Task brief ->
In the copy, include exactly the lines from the one with "You are a computer-use" through the end of the data and no others, both ends kept, with every picture left out.

Dataset content ->

* * *

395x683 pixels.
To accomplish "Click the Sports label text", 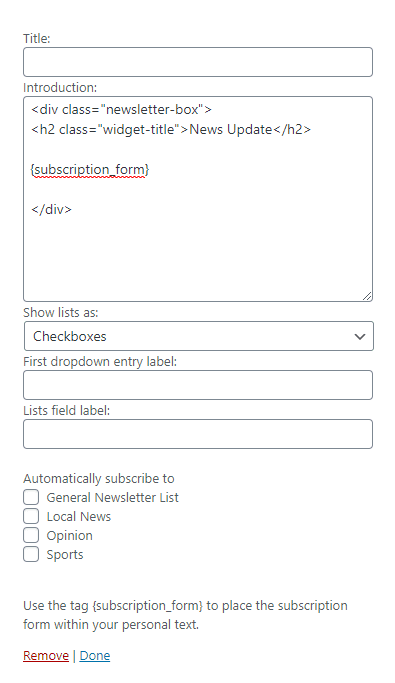I will pos(65,555).
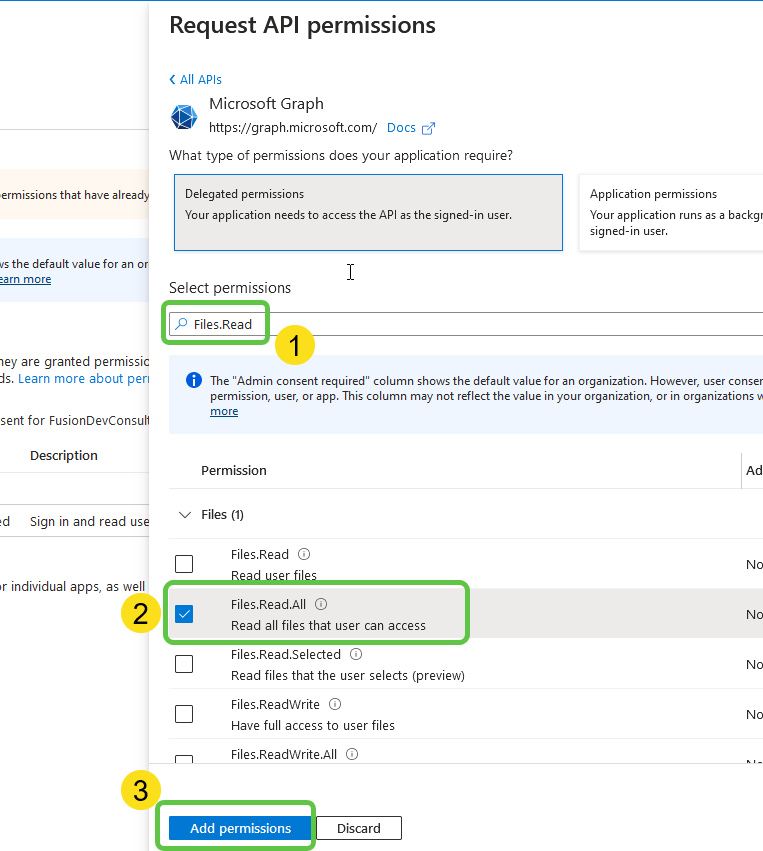Click info icon next to Files.Read.All
The image size is (763, 851).
click(x=321, y=604)
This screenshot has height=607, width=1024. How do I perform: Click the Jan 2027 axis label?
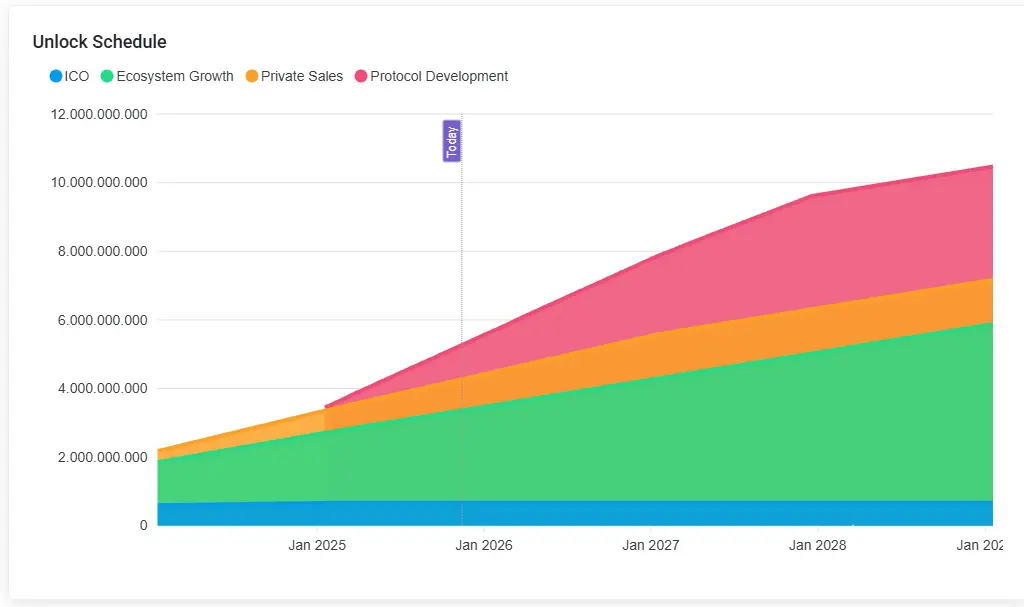(650, 545)
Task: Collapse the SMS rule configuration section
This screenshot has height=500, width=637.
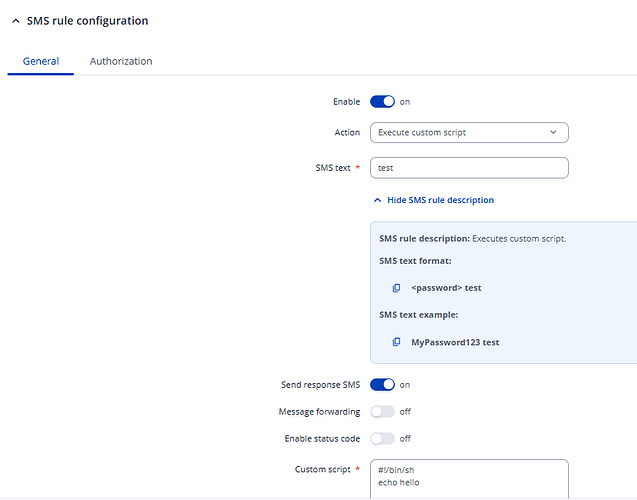Action: click(x=15, y=21)
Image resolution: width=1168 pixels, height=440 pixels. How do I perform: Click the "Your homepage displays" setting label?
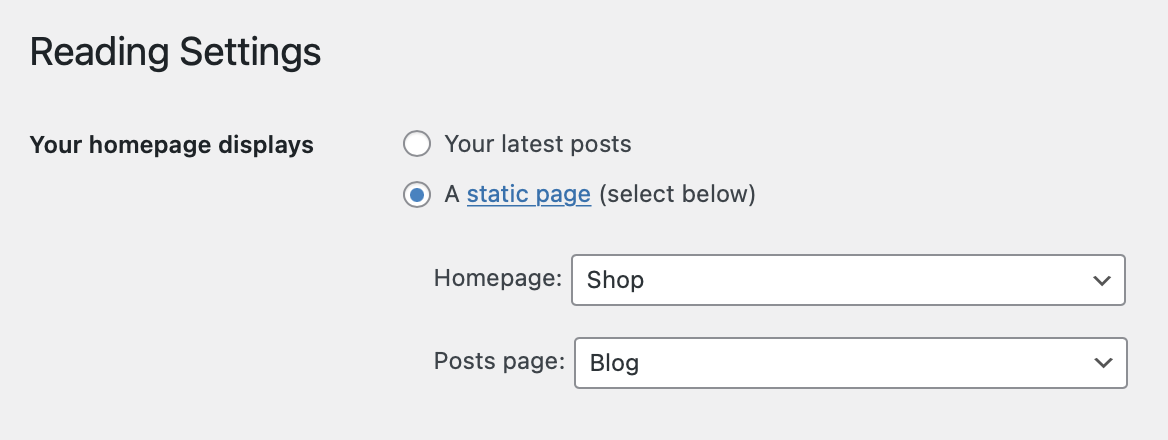[172, 145]
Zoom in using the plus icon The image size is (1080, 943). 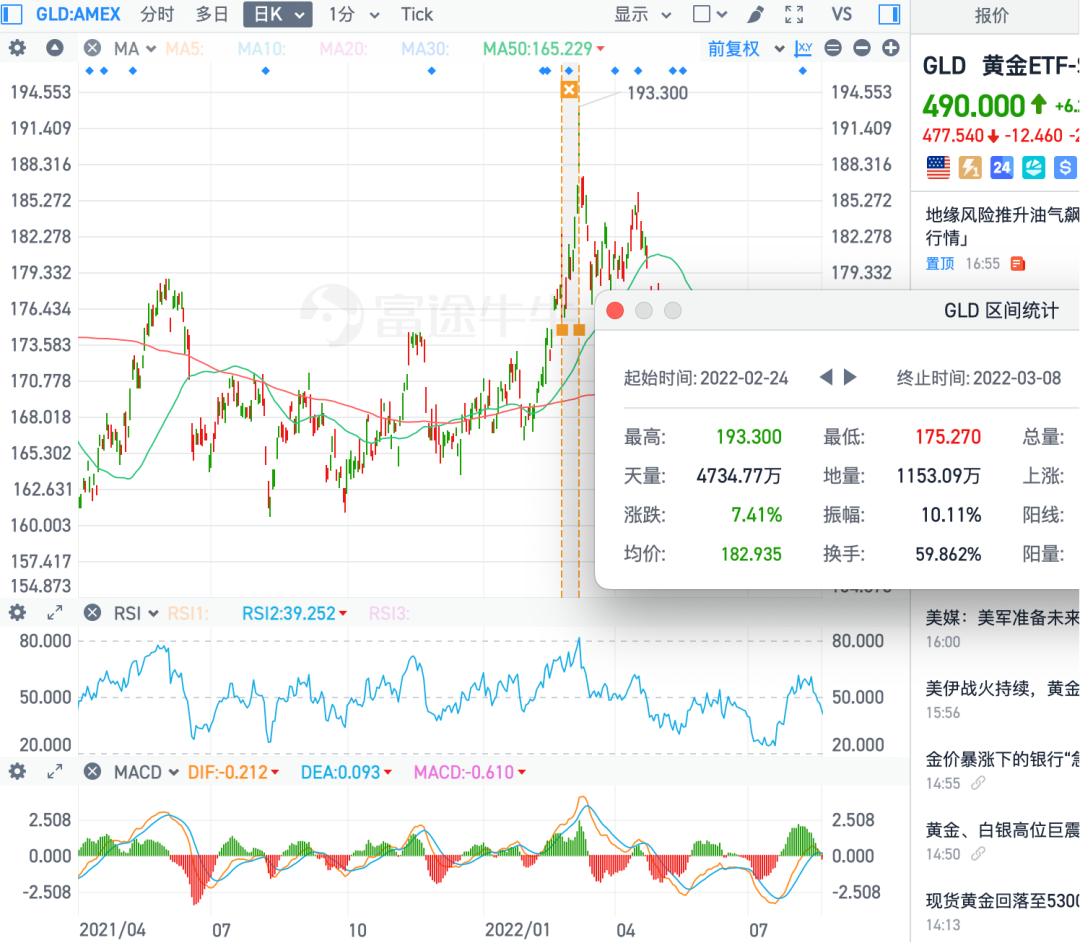890,47
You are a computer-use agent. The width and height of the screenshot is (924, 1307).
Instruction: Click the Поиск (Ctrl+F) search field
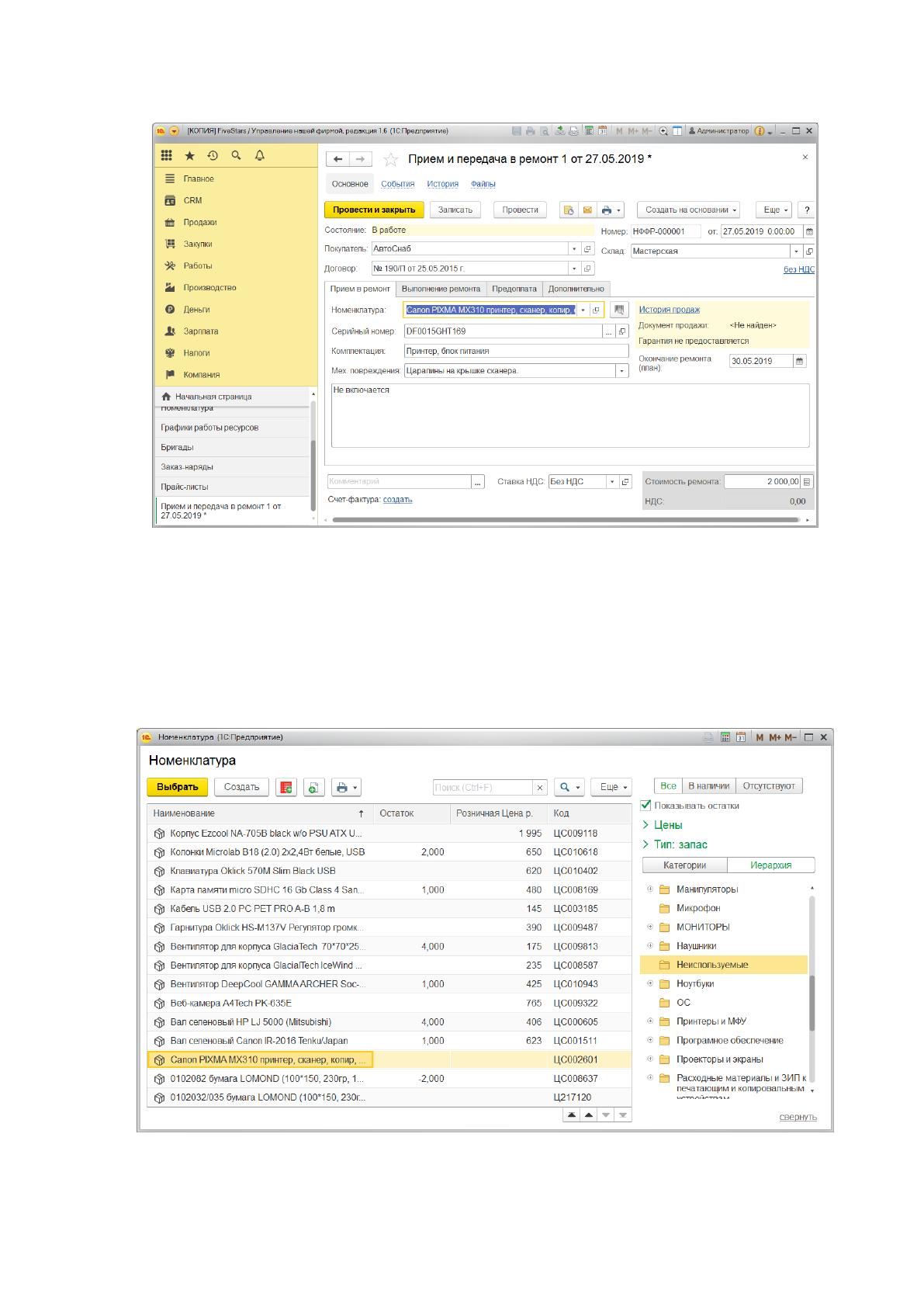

* * *

Expected output ->
You are a computer-use agent. The width and height of the screenshot is (924, 1307).
Instruction: Click the Поиск (Ctrl+F) search field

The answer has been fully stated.